They’re there by our side when we are at our most vulnerable. They care for their patients, often for long hours at a time, using their professional knowledge to wrap up wounds that we can see, but also soothing the fear and pain we might be experiencing on the inside. Who are these everyday heroes? Nurses.
Meet Dr. Sara Wiggins, president of the Minnesota Black Nurses Association. Not only is she president of MNBNA, but Wiggins is also a nurse at M Health Fairview Bethesda, and head of patient care staff. In addition, she serves as faculty chair and advisor at Metro State University in the Doctoral of Nursing program. And yes, her resume is lengthy, and many letters follow her name, (DNP, BSN, RN, and PHN) but she really just wants to do her job as a nurse. Especially now when health and healthcare have become such a big concern.
Wiggins has seen her share of Covid patients in the past two years. She has watched this pandemic progress firsthand, and while this has been a difficult few years, and has seen many patients struggle, she believes COVID-19 will soon become like the modern-day flu virus; people will get their shots, and the virus will continue to mutate into slightly different forms of a virus, and the vaccine will change every year.

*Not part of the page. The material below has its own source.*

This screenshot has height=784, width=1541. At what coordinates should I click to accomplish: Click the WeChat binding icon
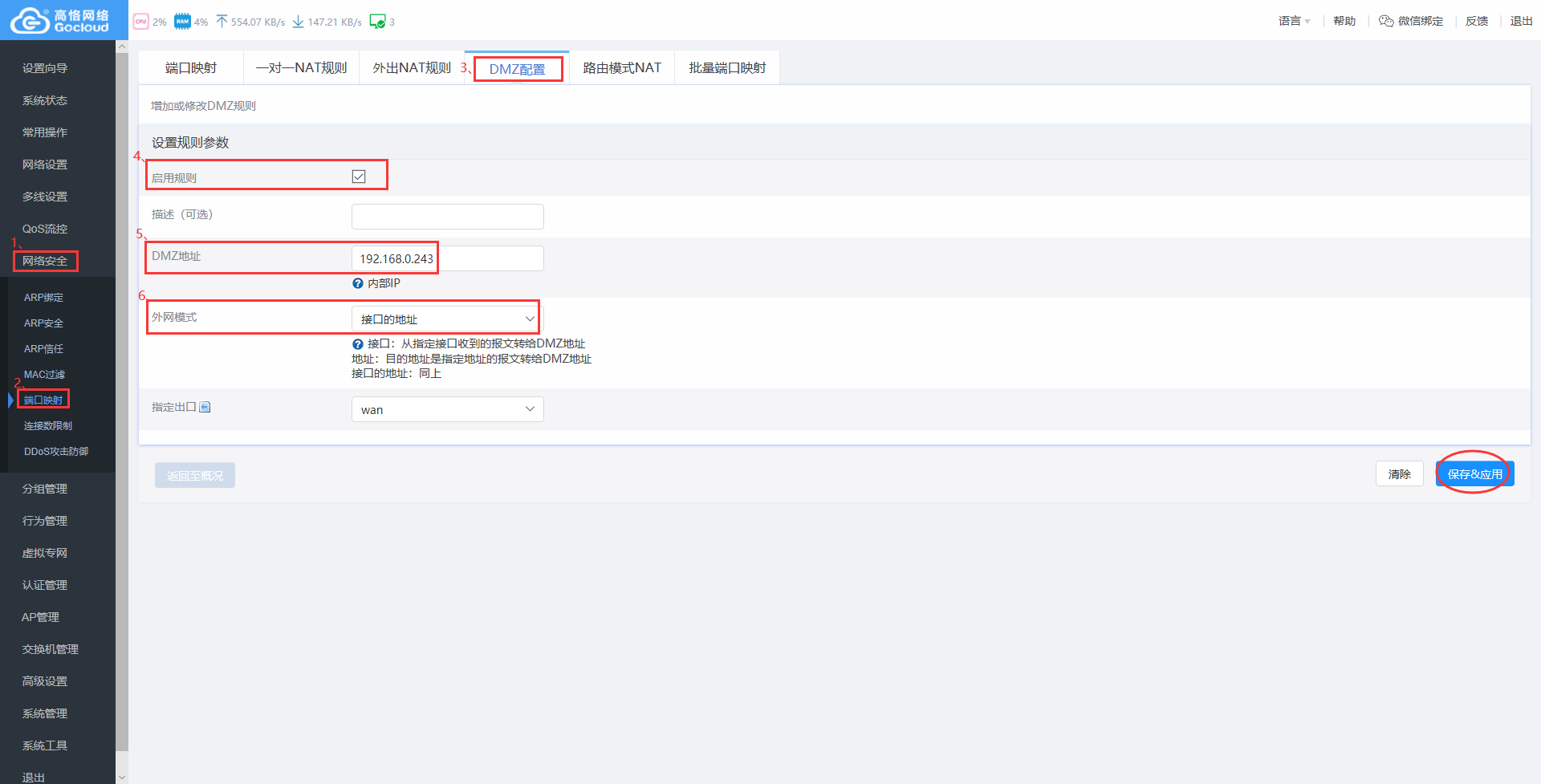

Through this pandemic, what has continued to motivate Wiggins is the satisfaction of knowing when you provide good patient care, and the patients recognize it. “When I was a medical assistant, a patient brought a gift to me during the holiday. One staff member asked me, ‘why do you always get gifts?’ knowing that someone appreciated me and knew I was doing an excellent job, it made me who I am today.”
As a little girl, Wiggins recalls watching television, seeing a Black nurse, and thinking, someday I could do that. When she started out as a medical assistant in women’s health in Duluth, the clinic was physician-owned. A lot of her patients were staff from the hospital. Many of the patients she worked with commented on how nice she was. One, in particular, said, ’ Sara, oh my god, you should become a nurse.’ After a while, I realized, I can do this,” Wiggins said.

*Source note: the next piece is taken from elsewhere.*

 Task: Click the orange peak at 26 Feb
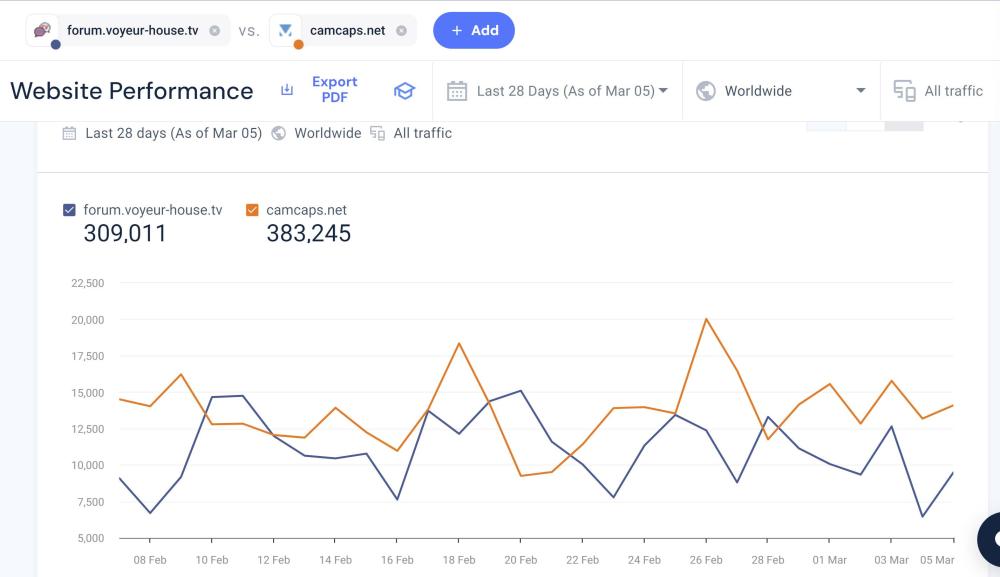[706, 319]
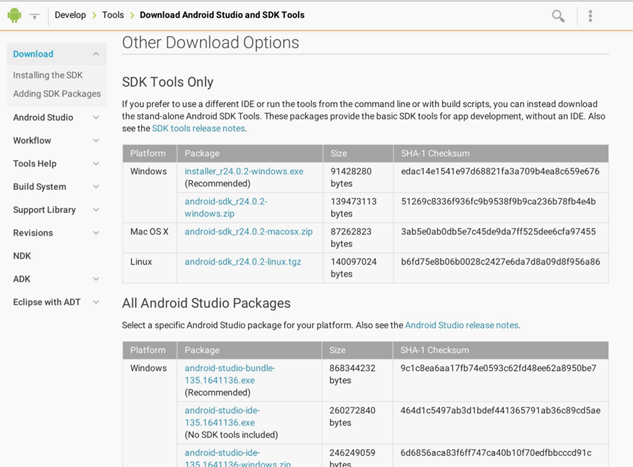Collapse the Download sidebar section
Image resolution: width=633 pixels, height=467 pixels.
96,54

Wiggins went on to get her Certified Nursing Assistant while her three kids were little. She says she always had a good support system; her sister was always there for her. She helped Wiggins with childcare while Wiggins worked and went to school, often studying once her kids were asleep. Wiggins admits, “My kids have been on this journey with me.”
She continued her studies and received her Licensed Nurse Practitioner degree, her two-year Registered Nurse Degree, her bachelor’s, and then her doctorate all while working in the healthcare industry. Wiggins says working as a temporary nurse allowed her the flexibility to go to school while raising her children.

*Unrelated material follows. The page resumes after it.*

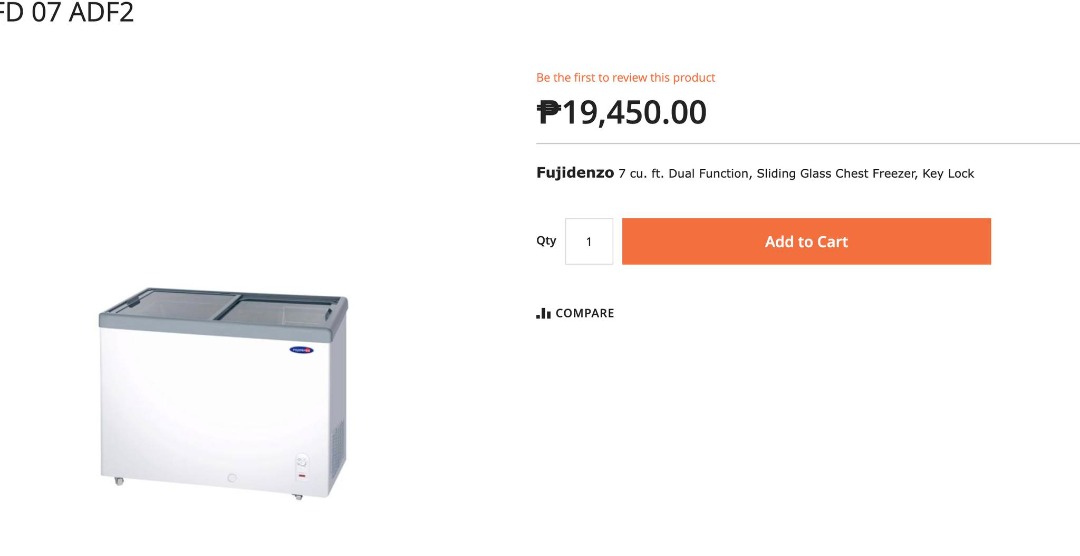Image resolution: width=1080 pixels, height=556 pixels.
Task: Click the product description mentioning Key Lock
Action: click(796, 174)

Giving back is a highlight of her career, and is mostly why she is an adjunct professor at Metropolitan State University. She says “we don’t have enough nurses. There are still not enough nurses of color, Black nurses. We need to have more diversity in the nursing field, and in healthcare in general.” If she can be a mentor to someone in college, that is what makes her feel good.
Her advice to young women is, “if you want to be a nurse if that is what you want to do, do it! Find a mentor, research nurses who can help you. Be fearless because nursing is so huge. A lot of times people shy away from nursing because they do not like blood. There are so many options now, nursing has expanded way beyond clinical work; find your support system.”